**What needs to be done:**
Look through the lines below; wherever the word "Download" appears, copy that line.

──────── Dataset extract

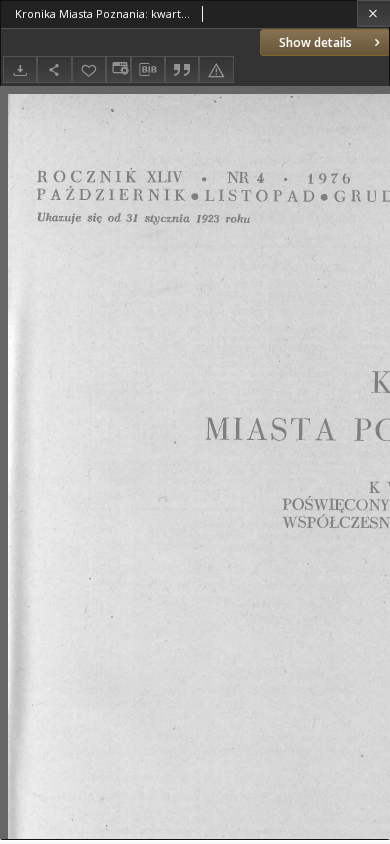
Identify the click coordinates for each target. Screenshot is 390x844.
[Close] (373, 13)
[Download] (20, 69)
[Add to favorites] (89, 69)
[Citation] (182, 69)
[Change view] (118, 69)
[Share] (54, 69)
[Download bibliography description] (148, 70)
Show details (315, 42)
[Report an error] (216, 69)
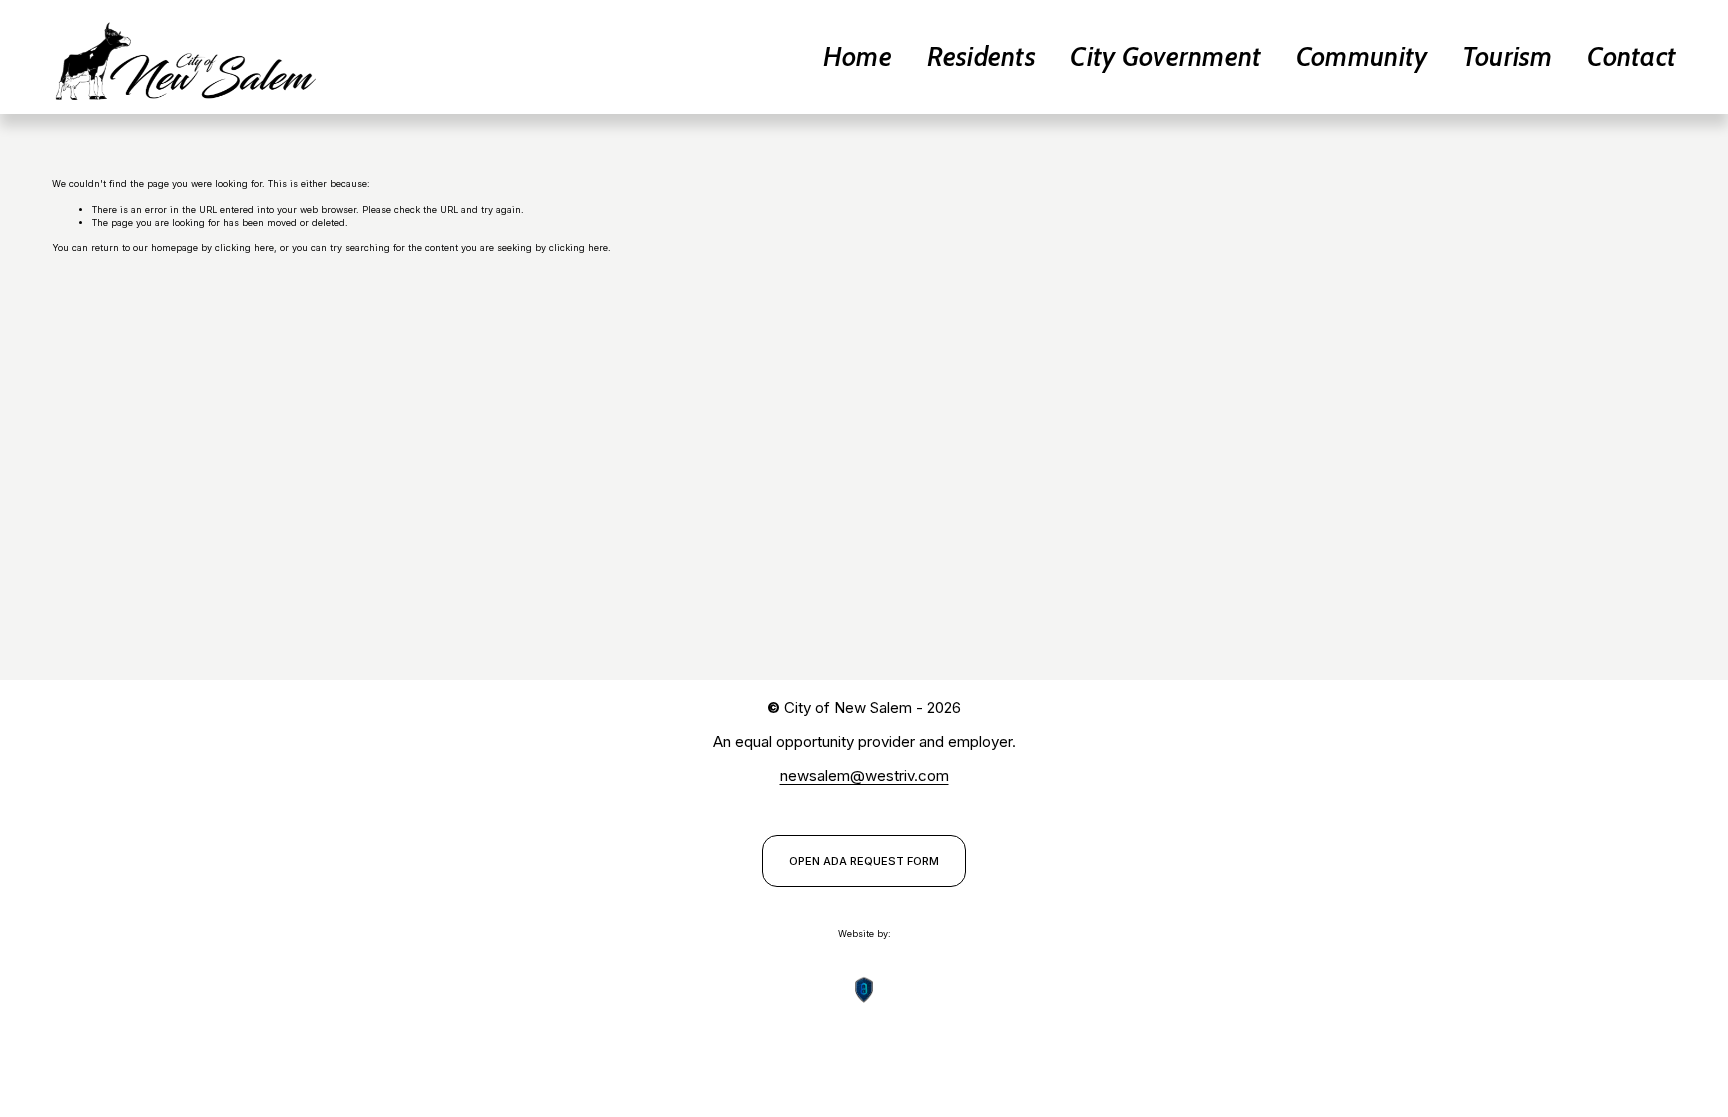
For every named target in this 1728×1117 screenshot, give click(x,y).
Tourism (1507, 56)
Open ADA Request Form (864, 861)
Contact (1631, 56)
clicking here (244, 247)
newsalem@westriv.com (864, 775)
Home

────────────────

**Answer to this problem:**
[Download] (20, 69)
[Download bibliography description] (148, 70)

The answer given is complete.